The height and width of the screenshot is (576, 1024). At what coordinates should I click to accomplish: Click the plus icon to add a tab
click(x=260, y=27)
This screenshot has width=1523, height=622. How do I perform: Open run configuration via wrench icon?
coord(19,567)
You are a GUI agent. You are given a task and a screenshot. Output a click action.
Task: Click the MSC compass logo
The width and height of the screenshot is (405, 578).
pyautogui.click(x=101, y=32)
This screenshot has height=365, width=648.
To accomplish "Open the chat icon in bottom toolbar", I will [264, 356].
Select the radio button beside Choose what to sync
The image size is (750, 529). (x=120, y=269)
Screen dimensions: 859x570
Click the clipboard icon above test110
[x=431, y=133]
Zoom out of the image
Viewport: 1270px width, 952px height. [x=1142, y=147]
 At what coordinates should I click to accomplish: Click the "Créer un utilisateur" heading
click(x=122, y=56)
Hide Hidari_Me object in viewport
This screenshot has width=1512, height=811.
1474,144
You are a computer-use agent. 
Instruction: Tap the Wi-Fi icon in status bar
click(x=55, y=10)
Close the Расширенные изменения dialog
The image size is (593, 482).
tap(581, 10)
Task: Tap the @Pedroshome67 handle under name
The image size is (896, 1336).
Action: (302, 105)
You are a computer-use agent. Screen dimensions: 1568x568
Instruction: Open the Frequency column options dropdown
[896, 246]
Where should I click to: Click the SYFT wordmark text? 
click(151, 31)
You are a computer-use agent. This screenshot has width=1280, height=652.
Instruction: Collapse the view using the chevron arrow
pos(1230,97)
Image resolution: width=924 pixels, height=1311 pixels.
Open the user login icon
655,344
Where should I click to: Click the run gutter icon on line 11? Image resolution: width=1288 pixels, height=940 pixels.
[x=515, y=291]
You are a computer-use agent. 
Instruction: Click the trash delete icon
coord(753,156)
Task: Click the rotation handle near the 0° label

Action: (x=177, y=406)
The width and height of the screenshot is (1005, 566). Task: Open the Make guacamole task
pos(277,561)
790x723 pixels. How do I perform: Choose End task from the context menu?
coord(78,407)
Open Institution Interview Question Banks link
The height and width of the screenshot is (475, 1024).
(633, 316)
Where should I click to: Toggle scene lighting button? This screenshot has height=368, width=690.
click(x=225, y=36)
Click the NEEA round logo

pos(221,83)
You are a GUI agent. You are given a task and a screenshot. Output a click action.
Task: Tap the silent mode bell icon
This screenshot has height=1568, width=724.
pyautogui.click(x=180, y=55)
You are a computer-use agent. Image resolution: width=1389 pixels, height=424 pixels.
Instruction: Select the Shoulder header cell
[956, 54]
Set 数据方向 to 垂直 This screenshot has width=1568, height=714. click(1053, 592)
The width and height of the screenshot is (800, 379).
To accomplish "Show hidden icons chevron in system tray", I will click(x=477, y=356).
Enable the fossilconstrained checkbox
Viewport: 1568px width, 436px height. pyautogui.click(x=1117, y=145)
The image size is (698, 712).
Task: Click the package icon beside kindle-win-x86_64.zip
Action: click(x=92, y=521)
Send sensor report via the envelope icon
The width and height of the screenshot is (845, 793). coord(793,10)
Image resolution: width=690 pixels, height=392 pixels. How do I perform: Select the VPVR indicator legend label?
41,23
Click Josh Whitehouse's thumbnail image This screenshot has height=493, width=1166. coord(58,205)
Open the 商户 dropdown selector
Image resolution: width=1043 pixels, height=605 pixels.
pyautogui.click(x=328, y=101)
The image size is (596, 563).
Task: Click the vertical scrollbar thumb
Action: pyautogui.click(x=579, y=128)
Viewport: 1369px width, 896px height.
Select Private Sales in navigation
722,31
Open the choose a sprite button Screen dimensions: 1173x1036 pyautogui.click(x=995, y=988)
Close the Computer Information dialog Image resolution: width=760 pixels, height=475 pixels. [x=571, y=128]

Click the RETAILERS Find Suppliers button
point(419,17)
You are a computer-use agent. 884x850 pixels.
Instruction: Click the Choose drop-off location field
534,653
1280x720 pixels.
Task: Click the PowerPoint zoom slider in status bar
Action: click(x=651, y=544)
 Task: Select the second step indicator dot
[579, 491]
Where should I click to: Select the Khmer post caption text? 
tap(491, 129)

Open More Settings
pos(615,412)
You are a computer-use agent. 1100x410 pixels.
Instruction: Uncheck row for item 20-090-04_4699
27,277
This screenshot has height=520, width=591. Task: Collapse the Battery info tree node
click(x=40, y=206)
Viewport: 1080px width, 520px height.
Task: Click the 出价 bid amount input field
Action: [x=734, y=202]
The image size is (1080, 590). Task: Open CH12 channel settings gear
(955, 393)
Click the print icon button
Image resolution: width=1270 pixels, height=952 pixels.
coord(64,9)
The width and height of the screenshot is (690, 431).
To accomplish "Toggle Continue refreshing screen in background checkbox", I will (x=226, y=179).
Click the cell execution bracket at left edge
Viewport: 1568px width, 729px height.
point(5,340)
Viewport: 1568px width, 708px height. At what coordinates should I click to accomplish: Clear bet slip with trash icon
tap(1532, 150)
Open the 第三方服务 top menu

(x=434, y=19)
§
Your instructions: Within the listing above, each line containing "dimensions" is counted once; report the total and nothing else.

Completed task: 3